### Exercise instructions:
Exact duplicates of all entries are needed.

★ ★ ★ ★ ★

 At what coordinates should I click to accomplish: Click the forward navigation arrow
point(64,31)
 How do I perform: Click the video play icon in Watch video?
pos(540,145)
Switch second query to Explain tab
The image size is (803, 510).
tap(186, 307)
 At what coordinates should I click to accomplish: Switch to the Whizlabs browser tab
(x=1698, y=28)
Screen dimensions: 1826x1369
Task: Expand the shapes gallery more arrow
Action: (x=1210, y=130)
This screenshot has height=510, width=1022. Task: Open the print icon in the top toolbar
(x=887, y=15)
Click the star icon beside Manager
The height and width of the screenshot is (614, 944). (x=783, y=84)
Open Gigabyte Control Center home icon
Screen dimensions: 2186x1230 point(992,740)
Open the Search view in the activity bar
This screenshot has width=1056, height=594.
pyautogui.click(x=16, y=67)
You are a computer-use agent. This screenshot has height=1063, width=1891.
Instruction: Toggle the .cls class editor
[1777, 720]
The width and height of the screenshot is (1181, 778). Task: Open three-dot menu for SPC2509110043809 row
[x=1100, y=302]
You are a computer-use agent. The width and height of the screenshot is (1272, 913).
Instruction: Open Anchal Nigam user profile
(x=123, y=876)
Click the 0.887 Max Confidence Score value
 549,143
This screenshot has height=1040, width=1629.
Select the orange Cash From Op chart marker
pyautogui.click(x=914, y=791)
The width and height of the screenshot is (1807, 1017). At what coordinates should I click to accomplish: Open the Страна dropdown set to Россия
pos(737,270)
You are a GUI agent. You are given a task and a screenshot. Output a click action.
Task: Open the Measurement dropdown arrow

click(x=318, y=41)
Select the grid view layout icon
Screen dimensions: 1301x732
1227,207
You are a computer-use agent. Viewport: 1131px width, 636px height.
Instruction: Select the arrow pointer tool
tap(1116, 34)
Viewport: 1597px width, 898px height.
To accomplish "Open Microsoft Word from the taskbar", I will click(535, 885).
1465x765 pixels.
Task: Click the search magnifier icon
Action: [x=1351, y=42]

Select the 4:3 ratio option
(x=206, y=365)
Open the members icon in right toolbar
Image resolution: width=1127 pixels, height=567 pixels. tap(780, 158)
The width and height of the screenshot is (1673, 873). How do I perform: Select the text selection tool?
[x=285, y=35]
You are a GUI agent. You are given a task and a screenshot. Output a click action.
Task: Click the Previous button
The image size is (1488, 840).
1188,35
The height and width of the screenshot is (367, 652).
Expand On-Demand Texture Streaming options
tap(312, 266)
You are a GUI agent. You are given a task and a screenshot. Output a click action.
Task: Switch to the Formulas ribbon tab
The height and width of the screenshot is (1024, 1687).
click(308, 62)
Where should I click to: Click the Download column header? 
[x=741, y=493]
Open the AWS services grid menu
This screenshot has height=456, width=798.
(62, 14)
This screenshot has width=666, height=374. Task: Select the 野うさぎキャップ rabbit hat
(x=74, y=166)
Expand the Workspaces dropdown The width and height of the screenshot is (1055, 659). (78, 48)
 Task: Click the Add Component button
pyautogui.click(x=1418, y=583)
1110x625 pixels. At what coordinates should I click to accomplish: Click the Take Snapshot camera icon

★ ★ ★ ★ ★

### Answer box:
 At what coordinates should I click to accomplish: Click the forward navigation arrow
point(64,31)
 How do I perform: Click the video play icon in Watch video?
pos(540,145)
Switch second query to Explain tab
The image size is (803, 510).
tap(186, 307)
 At what coordinates should I click to accomplish: Switch to the Whizlabs browser tab
(x=1698, y=28)
Screen dimensions: 1826x1369
Task: Expand the shapes gallery more arrow
Action: (x=1210, y=130)
This screenshot has height=510, width=1022. Task: Open the print icon in the top toolbar
(x=887, y=15)
Click the star icon beside Manager
The height and width of the screenshot is (614, 944). (x=783, y=84)
Open Gigabyte Control Center home icon
Screen dimensions: 2186x1230 point(992,740)
Open the Search view in the activity bar
This screenshot has width=1056, height=594.
pyautogui.click(x=16, y=67)
You are a computer-use agent. This screenshot has height=1063, width=1891.
Instruction: Toggle the .cls class editor
[1777, 720]
The width and height of the screenshot is (1181, 778). Task: Open three-dot menu for SPC2509110043809 row
[x=1100, y=302]
You are a computer-use agent. The width and height of the screenshot is (1272, 913).
Instruction: Open Anchal Nigam user profile
(x=123, y=876)
Click the 0.887 Max Confidence Score value
 549,143
This screenshot has height=1040, width=1629.
Select the orange Cash From Op chart marker
pyautogui.click(x=914, y=791)
The width and height of the screenshot is (1807, 1017). At what coordinates should I click to accomplish: Open the Страна dropdown set to Россия
pos(737,270)
You are a GUI agent. You are given a task and a screenshot. Output a click action.
Task: Open the Measurement dropdown arrow

click(x=318, y=41)
Select the grid view layout icon
Screen dimensions: 1301x732
1227,207
You are a computer-use agent. Viewport: 1131px width, 636px height.
Instruction: Select the arrow pointer tool
tap(1116, 34)
Viewport: 1597px width, 898px height.
To accomplish "Open Microsoft Word from the taskbar", I will click(535, 885).
1465x765 pixels.
Task: Click the search magnifier icon
Action: [x=1351, y=42]

Select the 4:3 ratio option
(x=206, y=365)
Open the members icon in right toolbar
Image resolution: width=1127 pixels, height=567 pixels. tap(780, 158)
The width and height of the screenshot is (1673, 873). How do I perform: Select the text selection tool?
[x=285, y=35]
You are a GUI agent. You are given a task and a screenshot. Output a click action.
Task: Click the Previous button
The image size is (1488, 840).
1188,35
The height and width of the screenshot is (367, 652).
Expand On-Demand Texture Streaming options
tap(312, 266)
You are a GUI agent. You are given a task and a screenshot. Output a click action.
Task: Switch to the Formulas ribbon tab
The height and width of the screenshot is (1024, 1687).
click(308, 62)
Where should I click to: Click the Download column header? 
[x=741, y=493]
Open the AWS services grid menu
This screenshot has height=456, width=798.
(62, 14)
This screenshot has width=666, height=374. Task: Select the 野うさぎキャップ rabbit hat
(x=74, y=166)
Expand the Workspaces dropdown The width and height of the screenshot is (1055, 659). (78, 48)
 Task: Click the Add Component button
pyautogui.click(x=1418, y=583)
1110x625 pixels. At what coordinates should I click to accomplish: Click the Take Snapshot camera icon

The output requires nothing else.